20 ans plus tard
Anna Karina a été « découverte » par Jean-Luc Godard, alors qu’elle commençait une carrière de mannequin à Paris, venant du Danemark ; il l’a fait jouer dans sept films entre 1960 et 1966 ; elle a fait pendant et ensuite une longue carrière en tant qu’actrice, réalisatrice et chanteuse. On peut citer parmi ses rôles marquants : Ce soir ou jamais (Michel Devile 1960), Suzanne Simonin, la Religieuse de Diderot (Rivette 1967), L’Étranger (Visconti, 1967), Rendez-vous à Bray (Delvaux, 1971). Elle est la protagoniste de la comédie musicale écrite par Gainsbourg, Anna (Pierre Koralnik, 1967). Elle a réalisé deux films : Vivre ensemble (1973) et Victoria (2007), et fait une dizaine d’albums de chansons avec des compositeurs talentueux : Michel Legrand, Bassiak, Gainsbourg, Philippe Katherine, Philippe Eveno… Pourtant son nom reste associé exclusivement à celui de Godard, illustrant le caractère vampirique du mythe de Pygmalion.
En effet la plupart des nécrologies parues depuis sa mort le 14 décembre la présentent comme « la muse éternelle de Jean-Luc Godard » (Le Monde), « icône de la Nouvelle Vague » (Franceinfo), et si Télérama titre « Mort d’Anna Karina, muse et créatrice », il précise dans le chapô : « son nom restera à jamais associé à la Nouvelle Vague française. De sa collaboration avec JL Godard sont nés plusieurs chefs-d’œuvre… »
========
Consignes -
a) Relevez tous les médias dont le texte sur Anna Karina cite les formules employées dans leur nécrologie.
b) Poursuivez le texte sur Anna Karina à partir de sa dernière phrase.
Le matériel qui suit n'a aucun rapport avec le texte sur Anna Karina.

Données enregistrées -
========
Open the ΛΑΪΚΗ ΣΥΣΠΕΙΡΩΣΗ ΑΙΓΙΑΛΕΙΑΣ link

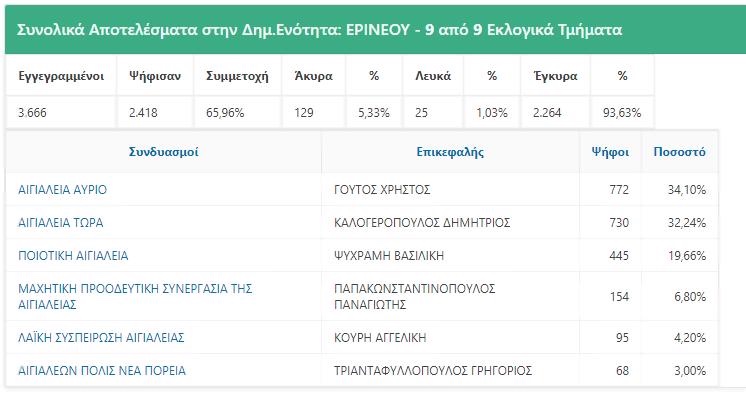(101, 337)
========
Réponses -
a) Le Monde, Franceinfo, Télérama

b)
Je voudrais revenir sur le type de figure féminine que Godard a construit avec Karina à travers Le Petit soldat (1960-63), Une femme est une femme (1961), Vivre sa vie (1962), Bande à part (1964), Pierrot le fou (1965), Alphaville (1965) et Made in USA (1966). Leur point commun est le stéréotype de la femme-enfant. Dans Le Petit soldat, Michel Subor, alter-ego de l’auteur, déclare à Anne Karina dont il est amoureux que les femmes ne devraient pas vivre au-delà de vingt-cinq ans ! (à l’époque elle n’en a pas encore vingt…).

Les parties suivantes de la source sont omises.